Copy every one of the rows below word for word, with nothing changed.

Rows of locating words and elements

------------------------

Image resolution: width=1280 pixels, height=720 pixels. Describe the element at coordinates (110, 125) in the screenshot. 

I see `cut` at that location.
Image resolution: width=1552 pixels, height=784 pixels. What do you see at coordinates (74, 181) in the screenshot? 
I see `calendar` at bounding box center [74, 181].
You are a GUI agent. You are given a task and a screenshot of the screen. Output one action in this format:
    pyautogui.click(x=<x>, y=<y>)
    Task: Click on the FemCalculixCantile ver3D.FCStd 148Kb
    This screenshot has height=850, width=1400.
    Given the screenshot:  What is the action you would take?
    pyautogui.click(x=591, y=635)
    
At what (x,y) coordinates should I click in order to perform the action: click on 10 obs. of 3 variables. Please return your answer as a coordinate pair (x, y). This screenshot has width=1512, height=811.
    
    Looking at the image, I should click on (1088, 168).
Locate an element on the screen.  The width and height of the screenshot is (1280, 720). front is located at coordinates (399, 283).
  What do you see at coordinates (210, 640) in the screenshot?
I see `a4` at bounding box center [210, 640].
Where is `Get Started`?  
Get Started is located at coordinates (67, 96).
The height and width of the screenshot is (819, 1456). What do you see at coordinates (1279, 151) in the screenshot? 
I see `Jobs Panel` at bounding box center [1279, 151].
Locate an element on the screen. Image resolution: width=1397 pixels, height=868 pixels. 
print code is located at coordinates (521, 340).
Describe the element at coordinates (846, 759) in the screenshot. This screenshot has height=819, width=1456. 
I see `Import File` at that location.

------------------------

#### [Answer for this exercise]
Image resolution: width=1280 pixels, height=720 pixels. Describe the element at coordinates (110, 125) in the screenshot. 

I see `cut` at that location.
Image resolution: width=1552 pixels, height=784 pixels. What do you see at coordinates (74, 181) in the screenshot? 
I see `calendar` at bounding box center [74, 181].
You are a GUI agent. You are given a task and a screenshot of the screen. Output one action in this format:
    pyautogui.click(x=<x>, y=<y>)
    Task: Click on the FemCalculixCantile ver3D.FCStd 148Kb
    This screenshot has height=850, width=1400.
    Given the screenshot:  What is the action you would take?
    pyautogui.click(x=591, y=635)
    
At what (x,y) coordinates should I click in order to perform the action: click on 10 obs. of 3 variables. Please return your answer as a coordinate pair (x, y). This screenshot has width=1512, height=811.
    
    Looking at the image, I should click on (1088, 168).
Locate an element on the screen.  The width and height of the screenshot is (1280, 720). front is located at coordinates (399, 283).
  What do you see at coordinates (210, 640) in the screenshot?
I see `a4` at bounding box center [210, 640].
Where is `Get Started`?  
Get Started is located at coordinates (67, 96).
The height and width of the screenshot is (819, 1456). What do you see at coordinates (1279, 151) in the screenshot? 
I see `Jobs Panel` at bounding box center [1279, 151].
Locate an element on the screen. Image resolution: width=1397 pixels, height=868 pixels. 
print code is located at coordinates (521, 340).
Describe the element at coordinates (846, 759) in the screenshot. This screenshot has height=819, width=1456. 
I see `Import File` at that location.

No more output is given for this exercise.